[4/7] Trusted Services test/demo NWd tools

diff --git a/meta-arm/recipes-security/trusted-services/libts/0001-QEMU-MM-communication-buffer-address.patch b/meta-arm/recipes-security/trusted-services/libts/0001-QEMU-MM-communication-buffer-address.patch
new file mode 100644
index 00000000..2c21e6f1
--- /dev/null
+++ b/meta-arm/recipes-security/trusted-services/libts/0001-QEMU-MM-communication-buffer-address.patch
@@ -0,0 +1,29 @@ 
+From 1fe74d7d5008aed61feb34a8d5d8b5f9144a58b2 Mon Sep 17 00:00:00 2001
+From: Anton Antonov <Anton.Antonov@arm.com>
+Date: Wed, 31 Aug 2022 16:33:13 +0100
+Subject: [PATCH] Update MM communication buffer address for qemuarm64 machine
+
+Upstream-Status: Inappropriate [qemuarm64 specific change]
+Signed-off-by: Anton Antonov <Anton.Antonov@arm.com>
+---
+ components/rpc/mm_communicate/caller/linux/carveout.c | 4 ++--
+ 1 file changed, 2 insertions(+), 2 deletions(-)
+
+diff --git a/components/rpc/mm_communicate/caller/linux/carveout.c b/components/rpc/mm_communicate/caller/linux/carveout.c
+index e3cdf16f..62845d30 100644
+--- a/components/rpc/mm_communicate/caller/linux/carveout.c
++++ b/components/rpc/mm_communicate/caller/linux/carveout.c
+@@ -12,8 +12,8 @@
+ #include "carveout.h"
+ 
+ /* Need to be aligned with carve-out used by StMM or smm-gateway. */
+-static const off_t carveout_pa = 0x0000000881000000;
+-static const size_t carveout_len = 0x8000;
++static const off_t carveout_pa = 0x42000000;
++static const size_t carveout_len = 0x1000;
+ 
+ int carveout_claim(uint8_t **buf, size_t *buf_size)
+ {
+-- 
+2.25.1
+
diff --git a/meta-arm/recipes-security/trusted-services/libts/tee-udev.rules b/meta-arm/recipes-security/trusted-services/libts/tee-udev.rules
new file mode 100644
index 00000000..216fe993
--- /dev/null
+++ b/meta-arm/recipes-security/trusted-services/libts/tee-udev.rules
@@ -0,0 +1,2 @@ 
+# tee devices can only be accessed by the teeclnt group members
+KERNEL=="tee[0-9]*", TAG+="systemd", MODE="0660", GROUP="teeclnt"
diff --git a/meta-arm/recipes-security/trusted-services/libts_git.bb b/meta-arm/recipes-security/trusted-services/libts_git.bb
new file mode 100644
index 00000000..dfcf8ce9
--- /dev/null
+++ b/meta-arm/recipes-security/trusted-services/libts_git.bb
@@ -0,0 +1,44 @@ 
+DESCRIPTION = "Trusted Services libts library for the arm-linux enviroment. \
+               Used for locating and accessing services from a Linux userspace client"
+
+TS_ENV = "arm-linux"
+
+require trusted-services.inc
+
+SRC_URI += "file://tee-udev.rules \
+           "
+
+OECMAKE_SOURCEPATH="${S}/deployments/libts/${TS_ENV}"
+
+DEPENDS           += "arm-ffa-tee arm-ffa-user"

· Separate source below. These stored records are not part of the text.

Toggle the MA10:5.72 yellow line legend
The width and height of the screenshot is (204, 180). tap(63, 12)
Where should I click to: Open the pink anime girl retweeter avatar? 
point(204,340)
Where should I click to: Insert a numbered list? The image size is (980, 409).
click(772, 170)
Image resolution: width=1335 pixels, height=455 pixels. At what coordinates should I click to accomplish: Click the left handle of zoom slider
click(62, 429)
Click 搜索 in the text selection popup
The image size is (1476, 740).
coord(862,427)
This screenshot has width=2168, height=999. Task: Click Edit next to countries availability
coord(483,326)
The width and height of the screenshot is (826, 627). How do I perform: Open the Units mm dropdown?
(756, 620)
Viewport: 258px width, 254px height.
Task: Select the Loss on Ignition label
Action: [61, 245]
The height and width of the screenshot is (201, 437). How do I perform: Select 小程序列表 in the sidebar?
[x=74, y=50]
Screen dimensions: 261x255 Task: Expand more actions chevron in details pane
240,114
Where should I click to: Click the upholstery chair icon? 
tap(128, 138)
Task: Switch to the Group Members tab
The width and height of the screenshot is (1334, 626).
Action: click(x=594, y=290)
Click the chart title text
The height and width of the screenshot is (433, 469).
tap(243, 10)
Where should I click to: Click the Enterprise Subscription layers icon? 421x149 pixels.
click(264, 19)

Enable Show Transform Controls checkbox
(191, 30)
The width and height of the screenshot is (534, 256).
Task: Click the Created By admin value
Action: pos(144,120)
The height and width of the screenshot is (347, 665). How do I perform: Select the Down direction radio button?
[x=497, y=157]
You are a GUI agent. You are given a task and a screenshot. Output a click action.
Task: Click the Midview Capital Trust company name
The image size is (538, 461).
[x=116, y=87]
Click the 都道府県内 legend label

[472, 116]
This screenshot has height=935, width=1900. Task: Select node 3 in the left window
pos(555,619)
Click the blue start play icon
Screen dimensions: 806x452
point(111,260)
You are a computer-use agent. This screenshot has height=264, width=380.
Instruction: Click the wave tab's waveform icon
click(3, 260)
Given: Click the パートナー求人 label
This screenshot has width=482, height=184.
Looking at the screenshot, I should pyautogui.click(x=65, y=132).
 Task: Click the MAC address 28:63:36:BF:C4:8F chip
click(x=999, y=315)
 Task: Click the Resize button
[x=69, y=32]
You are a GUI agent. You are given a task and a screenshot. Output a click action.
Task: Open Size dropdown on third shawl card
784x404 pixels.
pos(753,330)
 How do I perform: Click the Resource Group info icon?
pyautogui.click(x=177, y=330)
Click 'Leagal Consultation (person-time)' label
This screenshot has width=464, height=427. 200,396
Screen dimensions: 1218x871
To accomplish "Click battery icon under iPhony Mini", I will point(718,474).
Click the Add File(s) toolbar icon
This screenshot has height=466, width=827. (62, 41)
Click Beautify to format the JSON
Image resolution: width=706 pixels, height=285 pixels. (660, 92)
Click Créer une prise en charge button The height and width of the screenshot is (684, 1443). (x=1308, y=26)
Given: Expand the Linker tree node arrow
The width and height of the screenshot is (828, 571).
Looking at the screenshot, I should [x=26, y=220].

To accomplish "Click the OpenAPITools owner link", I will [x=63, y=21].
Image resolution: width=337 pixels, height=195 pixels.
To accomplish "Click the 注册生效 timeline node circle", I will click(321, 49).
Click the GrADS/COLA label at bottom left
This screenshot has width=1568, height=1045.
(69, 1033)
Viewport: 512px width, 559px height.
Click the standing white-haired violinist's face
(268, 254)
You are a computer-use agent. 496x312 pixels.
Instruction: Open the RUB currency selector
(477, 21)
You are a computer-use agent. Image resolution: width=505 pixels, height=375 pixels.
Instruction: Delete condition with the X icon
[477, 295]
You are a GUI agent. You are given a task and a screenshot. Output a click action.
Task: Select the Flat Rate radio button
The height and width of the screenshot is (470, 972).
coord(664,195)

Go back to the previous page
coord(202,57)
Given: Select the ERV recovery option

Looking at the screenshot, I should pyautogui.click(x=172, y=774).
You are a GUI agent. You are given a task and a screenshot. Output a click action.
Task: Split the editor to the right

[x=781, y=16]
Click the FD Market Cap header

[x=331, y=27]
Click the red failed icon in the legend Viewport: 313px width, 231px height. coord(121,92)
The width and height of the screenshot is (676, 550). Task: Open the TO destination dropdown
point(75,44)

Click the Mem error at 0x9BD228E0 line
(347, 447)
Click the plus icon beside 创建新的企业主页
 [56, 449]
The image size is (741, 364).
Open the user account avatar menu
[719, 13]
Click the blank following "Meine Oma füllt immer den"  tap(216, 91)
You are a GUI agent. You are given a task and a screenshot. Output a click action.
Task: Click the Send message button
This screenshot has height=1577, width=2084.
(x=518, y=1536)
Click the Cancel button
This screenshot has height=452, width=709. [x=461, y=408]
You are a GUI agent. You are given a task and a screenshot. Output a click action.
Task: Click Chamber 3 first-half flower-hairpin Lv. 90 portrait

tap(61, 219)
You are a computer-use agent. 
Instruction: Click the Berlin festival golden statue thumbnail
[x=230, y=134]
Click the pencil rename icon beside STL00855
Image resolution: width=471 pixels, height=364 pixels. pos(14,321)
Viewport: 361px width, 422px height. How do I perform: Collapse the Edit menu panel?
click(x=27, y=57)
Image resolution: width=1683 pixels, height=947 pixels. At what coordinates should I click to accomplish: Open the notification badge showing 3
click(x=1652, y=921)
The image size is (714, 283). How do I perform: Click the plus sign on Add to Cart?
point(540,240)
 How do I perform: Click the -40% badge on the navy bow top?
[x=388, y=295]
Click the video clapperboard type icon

+RRECOMMENDS:${PN} += "arm-ffa-tee"
+
+# arm-ffa-user.h is installed by arm-ffa-user recipe
+EXTRA_OECMAKE += "-DLINUX_FFA_USER_SHIM_INCLUDE_DIR:PATH=/usr/include \
+                 "
+
+# Unix group name for dev/tee* ownership.
+TEE_GROUP_NAME ?= "teeclnt"
+
+do_install:append () {
+    if ${@oe.utils.conditional('VIRTUAL-RUNTIME_dev_manager', 'busybox-mdev', 'false', 'true', d)}; then
+        install -d ${D}${nonarch_base_libdir}/udev/rules.d/
+        install -m 755 ${WORKDIR}/tee-udev.rules ${D}${nonarch_base_libdir}/udev/rules.d/
+        sed -i -e "s/teeclnt/${TEE_GROUP_NAME}/" ${D}${nonarch_base_libdir}/udev/rules.d/tee-udev.rules
+    fi
+
+    # Move the dynamic libraries into the standard place.
+    # Update a cmake files to use correct paths.
+    install -d ${D}${libdir}
+    mv ${D}${TS_INSTALL}/lib/libts* ${D}${libdir}
+
+    sed -i -e "s#/${TS_ENV}##g" ${D}${TS_INSTALL}/lib/cmake/libtsTargets-noconfig.cmake
+    sed -i -e 's#INTERFACE_INCLUDE_DIRECTORIES.*$#INTERFACE_INCLUDE_DIRECTORIES "\${_IMPORT_PREFIX}/${TS_ENV}/include"#' ${D}${TS_INSTALL}/lib/cmake/libtsTargets.cmake
+}
+
+inherit ${@oe.utils.conditional('VIRTUAL-RUNTIME_dev_manager', 'busybox-mdev', '', 'useradd', d)}
+USERADD_PACKAGES = "${PN}"
+GROUPADD_PARAM:${PN} = "--system ${TEE_GROUP_NAME}"
+
+FILES:${PN} = "${libdir}/libts.so.* ${nonarch_base_libdir}/udev/rules.d/"
+FILES:${PN}-dev = "${TS_INSTALL}/lib/cmake ${TS_INSTALL}/include ${libdir}/libts.so"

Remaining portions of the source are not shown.